Players Tour Championship

Tournament information
- Established: 2010
- Organisation(s): World Professional Billiards and Snooker Association
- Format: Minor-ranking events Ranking event (Tour Finals)
- Final year: 2016
- Final champion: Mark Allen (NIR)

= Players Tour Championship =

Professional snooker tournaments

The Players Tour Championship was a series of snooker tournaments comprising some minor-ranking events played in Europe, and an Asian leg comprising some minor-ranking events in Asia. The series concluded with a Grand Final, where qualification was based on performance in the other PTC events, and had the status of a full ranking tournament. Each regular event lasted for at least three days, with qualifying days for amateurs should the event be oversubscribed. Each event costs £100 to enter, and Main Tour players can gain ranking points in the events.

== History ==
The inaugural series ran from late June, with six events at the World Snooker Academy in Sheffield, one in Gloucester and another five in mainland Europe (with 3 in Germany). The finals took place in March featuring the best 24 players who had won the most money and played at least 6 events; 3 in Sheffield and 3 in mainland Europe. The prize money at each event was £50,000 or €50,000 at the regular events, with a total of £200,000 available in the Finals. The first event was held in the World Snooker Academy from 25 to 27 June 2010. In the first season the six events at the Academy were sponsored by Star Xing Pai. The prize money for the Finals was increased to £250,000 in 2011/2012. Originally the events played outside Sheffield were called Euro Players Tour Championship, but this distinction was abandoned for the second season.

In the 2012/2013 season the Players Tour Championship was expanded. The PTCs would no longer take place at the World Snooker Academy and instead were played at the South West Snooker Academy. In addition there was a decrease of PTCs being played in England, reduced to four events, with three new PTCs being created in Asia, called Asian Players Tour Championship. From this season the European events formed the European Tour, their prize money was increased to €70,000, and they were sponsored by Betfair. Finally as a result the Finals was expanded to accommodate 32 players instead of 24; with each tournament winner from the APTCs and the next top 4 players on the Asian Order of Merit qualifying; with an additional player qualifying from the UK/European Order of Merit. The seedings of the final were based on the combined list of both Order of Merits. The prize money of the Finals was also increased to £300,000, excluding the £1,000 prize money for Ding Junhui's maximum break.

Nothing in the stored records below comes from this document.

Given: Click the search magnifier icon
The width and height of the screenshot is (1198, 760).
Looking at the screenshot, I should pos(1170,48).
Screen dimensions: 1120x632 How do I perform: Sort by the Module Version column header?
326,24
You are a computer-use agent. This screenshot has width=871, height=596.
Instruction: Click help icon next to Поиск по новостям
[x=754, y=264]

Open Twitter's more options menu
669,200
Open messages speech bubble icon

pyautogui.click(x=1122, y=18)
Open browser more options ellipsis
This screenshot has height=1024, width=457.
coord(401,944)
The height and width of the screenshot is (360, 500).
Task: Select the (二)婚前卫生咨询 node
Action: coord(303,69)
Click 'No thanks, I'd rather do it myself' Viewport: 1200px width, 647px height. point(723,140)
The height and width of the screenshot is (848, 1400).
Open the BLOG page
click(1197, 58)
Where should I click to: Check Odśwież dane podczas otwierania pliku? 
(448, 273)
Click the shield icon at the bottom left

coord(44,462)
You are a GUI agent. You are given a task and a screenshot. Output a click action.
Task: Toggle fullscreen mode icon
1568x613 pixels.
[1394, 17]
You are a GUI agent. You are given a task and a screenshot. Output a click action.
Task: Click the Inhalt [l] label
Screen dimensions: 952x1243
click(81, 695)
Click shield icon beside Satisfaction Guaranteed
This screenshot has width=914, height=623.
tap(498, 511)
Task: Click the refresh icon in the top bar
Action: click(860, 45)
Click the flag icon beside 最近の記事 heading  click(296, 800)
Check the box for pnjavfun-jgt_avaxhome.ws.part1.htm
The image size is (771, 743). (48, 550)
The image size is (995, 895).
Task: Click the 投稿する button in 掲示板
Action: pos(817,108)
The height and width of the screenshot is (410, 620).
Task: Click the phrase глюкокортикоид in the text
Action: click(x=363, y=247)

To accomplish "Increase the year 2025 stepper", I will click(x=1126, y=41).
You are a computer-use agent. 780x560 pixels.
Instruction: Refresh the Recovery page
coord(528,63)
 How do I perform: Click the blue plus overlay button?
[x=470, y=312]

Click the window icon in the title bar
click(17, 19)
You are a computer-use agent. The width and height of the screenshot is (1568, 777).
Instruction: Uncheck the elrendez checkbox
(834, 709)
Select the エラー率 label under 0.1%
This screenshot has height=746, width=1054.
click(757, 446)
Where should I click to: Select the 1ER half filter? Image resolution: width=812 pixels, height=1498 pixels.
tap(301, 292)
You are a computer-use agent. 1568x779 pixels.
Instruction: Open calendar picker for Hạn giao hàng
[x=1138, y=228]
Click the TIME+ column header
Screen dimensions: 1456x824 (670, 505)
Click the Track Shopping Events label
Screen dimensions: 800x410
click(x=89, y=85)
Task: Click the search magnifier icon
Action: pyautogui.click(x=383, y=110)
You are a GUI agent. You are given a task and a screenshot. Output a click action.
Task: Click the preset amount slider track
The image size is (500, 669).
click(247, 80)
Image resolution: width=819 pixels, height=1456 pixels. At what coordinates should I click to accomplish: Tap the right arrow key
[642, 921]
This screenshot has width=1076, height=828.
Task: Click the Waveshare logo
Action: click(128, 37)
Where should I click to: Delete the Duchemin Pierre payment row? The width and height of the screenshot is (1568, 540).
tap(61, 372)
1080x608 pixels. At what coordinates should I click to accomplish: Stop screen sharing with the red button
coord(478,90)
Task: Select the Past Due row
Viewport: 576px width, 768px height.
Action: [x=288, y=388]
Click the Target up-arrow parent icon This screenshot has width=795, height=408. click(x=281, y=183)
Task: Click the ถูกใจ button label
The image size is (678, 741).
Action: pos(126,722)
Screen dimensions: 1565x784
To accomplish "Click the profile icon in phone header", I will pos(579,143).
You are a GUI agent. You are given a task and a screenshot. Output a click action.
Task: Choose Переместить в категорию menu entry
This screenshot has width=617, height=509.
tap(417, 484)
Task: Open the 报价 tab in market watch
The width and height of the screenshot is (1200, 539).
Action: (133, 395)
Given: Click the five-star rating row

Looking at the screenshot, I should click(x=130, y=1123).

In the 2013/2014 season the number of minor-ranking PTC events was reduced to twelve. The number of events played in England was further decreased to two, and the number of Asian events was raised to four. From this season the events held in Asia formed the Asian Tour, and the English events became part of the European Tour. The prize money of the continental European Tour events was increased to €125,000. The Finals still accommodated 32 players, but the number of qualified players from the Order of Merits has also changed with 24 coming through the European Tour Order of Merit and eight through the Asian Tour Order of Merit. The calculation method of the European Tour Order of Merit was also changed this season. The previously used €1=£1 system was changed to accommodate the increasing prize money of the continental European events. World Snooker decided to use the €1.2=£1 conversion rate.

In the 2014/2015 season the number of minor-ranking PTC events was further reduced to only nine events. There are no events played in England, and the number of Asian events was reduced to three after the second event, originally planned to be held in August, had to be cancelled. The prize money of the Grand Final was increased to £350,000.

== Reaction: criticism and support ==
The PTC has been both criticised and supported by players.

The PTC was criticised by several players for its comparatively low prize fund and associated costs. The events offered a top prize of just £10,000 while the first professional round offered no prize money at all. Ronnie O'Sullivan believed that the top players were not rewarded appropriately for what they do, while the lower-ranked players were left with financial losses, and stated that he felt "blackmailed" into entering the events due to the governing body's decision to attach ranking points to them. O'Sullivan likened the experience of competing on the PTC to being "raped". Stephen Maguire echoed O'Sullivan's sentiments, commenting that players were left out of pocket unless they did "really well", and that he felt like a "prostitute" being "forced" to play in the events. Maguire further criticised the lack of atmosphere and audience at some of the events. Another player described the European PTC events as "buying ranking points".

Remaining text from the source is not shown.